Exploring IATI funders in Kenya, Part II – cleaning & visualizing the data
Welcome back to a brief exploration of who funds whom in Kenya based on freely available data from IATI (International Aid Transparency Initiative).
In the last post, we extracted data from IATI data using Python. In this post, we’ll clean that data up and visualize it as a network graph to see what it can tell us about aid funding in Kenya.
If you couldn’t follow the code in the last post, don’t worry: we’ll use the GUI tools OpenRefine and Gephi from now on. You can download the result of last post’s data extraction here.
Data cleaning: OpenRefine
First, let’s clean up the data using Refine. Start Refine and then create a new project with the data file. The first things we’ll do are to clean up both columns and to bring the entries to a common case – I prefer titlecase. We do this with the “Edit cells -> Common transforms” functions “To titlecase” and “Trim leading and trailing whitespaces”:
We do this for both columns. Next we want to make sure that the Ministry of Finance is cited consistently in the data. For this, we first expand all mentions of “Min.” to “Ministry” using a transform (“Edit cells -> Transform…”):
We’ll also do the same for “Off.” and “Office”. Now let’s use the Refine cluster feature to try to automatically cluster entries that belong together.

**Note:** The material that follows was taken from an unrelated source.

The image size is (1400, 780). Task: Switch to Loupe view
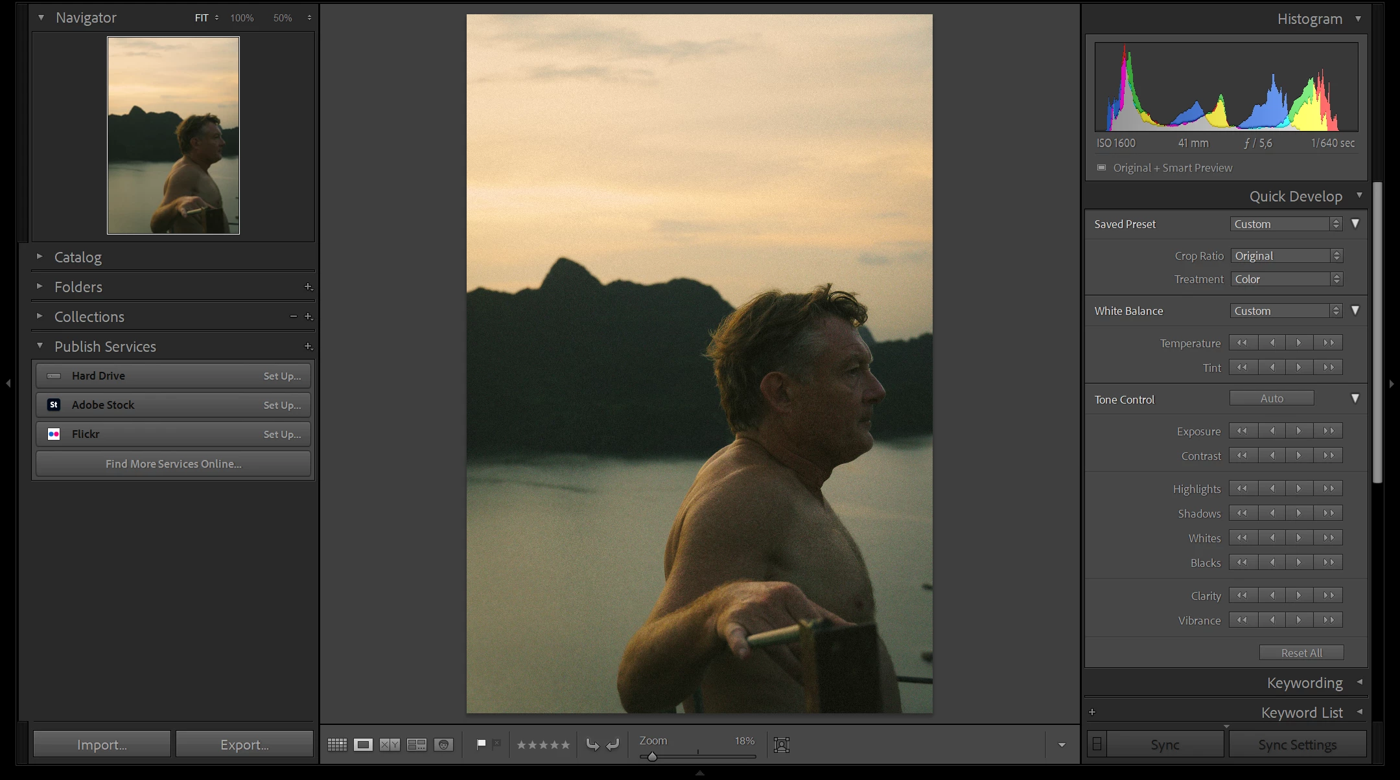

We create a text facet using the “Facet -> Text” facet option on the Implementers Column. Next, click on the “cluster” button in the upper right. We do this for both columns. (If you’re not sure how to use this feature, check out our Cleaning Data with Refine recipe.)
As a last step, we’ll need to get rid of whitespace, as it tends to confuse Gephi when we import. We do this by replacing all spaces with underlines:
Perfect. Now we can export the data to CSV and load it into Gephi.
Network exploration: Gephi
Start Gephi and select “New Project”, then Open the CSV file. For some reason, Gephi doesn’t handle captions very well, so you’ll have to switch to “Data Laboratory” and remove the “Funder” and “Implementer” nodes.
Now switch back to “Overview”. Time to do some analysis!
Let’s first turn the labels on. Do this by clicking the “T” icon on the bottom:
Whoa – now it’s hard to read anything. Let’s do some layouting. Two layouts I’ve found work great in combination are ForceAtlas 2 and Fuchterman Reingold. Let’s apply them both. (Don’t forget to click “Stop” when the layout starts looking good.)
Great! After applying both algorithms, your graph should look similar to the picture below:
OK, now let’s highlight the bigger funders and implementers. We can do this with the text-size adjustment up top:
Great – but the difference seems to be too stark. We can change this with the “Spline…” setting:
OK, now let’s get the labels apart. There is a label-adjust layout we’ll use. Run this for a while. Now our graph looks like this:
Let’s get some color in. I like the “Modularity” statistic – this will colour nodes that are close to each other similarly.
Next, colour the text by “Modularity Class”.
Finally, we change the background colour to make the colours visible nicely.
Now that we’ve done this, let’s export the graph. Go to the “Preview” settings. You’ll quickly note that the graph looks very different. To fix this, try different settings and strategies, switching between “overview” and “preview” until you find a result you’re happy with. Here’s an example of what you can come up with:
What we can clearly see is that some of the funders tend to operate in very different spaces. Look at CAFOD (a Catholic development organization) on the right, or the cluster of USA and UN, WFP and European Commission at the top.
Now you’re equipped with the basics of how to use Gephi for exploring networks – go ahead! Is there something interesting you find? Let us know!